My Perfect Steak – Method

Rib Eye - Before cooking
Rib Eye – Before cooking

My favourite cut for a steak is the Rib eye, cut from the rib section the muscle gets a good working during the animals life so along with a good marbling of fat it has a good flavour.

Serve with Lyonnaise Potatoes, or chips and with some Bearnaise Sauce drizzled over.

Step 1: Getting ready
Allow you steaks to get to room temperature before cooking, so remove from the refrigerator at least an hour before you need them.

Step 2: Preheat the pan
Begin by placing the griddle or heavy based frying pan over a high heat and allow it to become very hot.

Step 3: Oil and season
Now brush both sides of the steak with a light coating of oil and season both sides with salt and pepper to taste. It’s always a good idea to season your steak just before cooking it.

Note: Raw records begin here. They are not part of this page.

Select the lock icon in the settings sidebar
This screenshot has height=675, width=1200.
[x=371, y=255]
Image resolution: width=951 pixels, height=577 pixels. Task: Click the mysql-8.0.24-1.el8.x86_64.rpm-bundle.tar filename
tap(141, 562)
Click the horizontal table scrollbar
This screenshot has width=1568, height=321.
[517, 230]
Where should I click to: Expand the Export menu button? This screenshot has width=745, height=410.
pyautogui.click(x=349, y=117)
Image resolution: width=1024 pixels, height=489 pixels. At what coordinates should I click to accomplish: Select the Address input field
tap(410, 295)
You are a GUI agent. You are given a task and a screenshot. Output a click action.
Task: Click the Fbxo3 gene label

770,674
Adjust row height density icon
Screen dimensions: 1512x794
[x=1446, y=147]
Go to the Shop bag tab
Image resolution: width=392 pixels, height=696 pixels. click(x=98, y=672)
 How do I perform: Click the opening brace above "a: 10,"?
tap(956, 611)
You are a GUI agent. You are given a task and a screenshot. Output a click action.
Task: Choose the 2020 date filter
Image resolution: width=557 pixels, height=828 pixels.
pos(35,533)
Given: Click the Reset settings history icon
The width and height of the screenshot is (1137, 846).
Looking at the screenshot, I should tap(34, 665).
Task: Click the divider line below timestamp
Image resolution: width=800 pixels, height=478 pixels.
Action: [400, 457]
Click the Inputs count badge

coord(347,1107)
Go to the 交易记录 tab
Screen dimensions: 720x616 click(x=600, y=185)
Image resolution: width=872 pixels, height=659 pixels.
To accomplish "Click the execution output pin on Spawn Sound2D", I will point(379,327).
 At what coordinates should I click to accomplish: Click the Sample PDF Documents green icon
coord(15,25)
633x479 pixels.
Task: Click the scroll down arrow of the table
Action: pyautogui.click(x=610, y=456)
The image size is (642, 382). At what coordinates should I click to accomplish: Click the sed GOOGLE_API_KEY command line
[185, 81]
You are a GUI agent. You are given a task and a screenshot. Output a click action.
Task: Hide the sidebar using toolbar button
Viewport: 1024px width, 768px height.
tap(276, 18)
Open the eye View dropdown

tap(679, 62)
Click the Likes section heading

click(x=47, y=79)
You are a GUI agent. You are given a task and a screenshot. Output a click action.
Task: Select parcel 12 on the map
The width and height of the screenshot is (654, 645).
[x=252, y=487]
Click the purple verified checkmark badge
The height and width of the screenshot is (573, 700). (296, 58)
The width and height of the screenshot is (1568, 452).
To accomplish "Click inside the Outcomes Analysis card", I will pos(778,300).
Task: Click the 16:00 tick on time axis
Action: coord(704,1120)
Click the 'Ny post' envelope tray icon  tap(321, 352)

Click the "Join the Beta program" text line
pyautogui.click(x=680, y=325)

Otherwise, the salt with draw the all moisture out of the meat and will affect the taste.

Step 4: Fry the steak
Now that the griddle pan is really hot, place the rib eye onto it. If you are using a regular frying pan, pour a little oil on it before adding the steak. Then cook the meat until the bottom is crispy and brown.
Don’t crowd your pan, don’t cook more that 2 steaks at a time otherwise the temperature of the pan will drop and the streaks will stew rather than fry
You can check to see how it’s cooking, by turning one end up, to see how the crust is building up. Brush once more with oil, season and turn it over to the other side. Don’t ever turn the meat more than once. It makes it very tough. Now reduce the heat to medium.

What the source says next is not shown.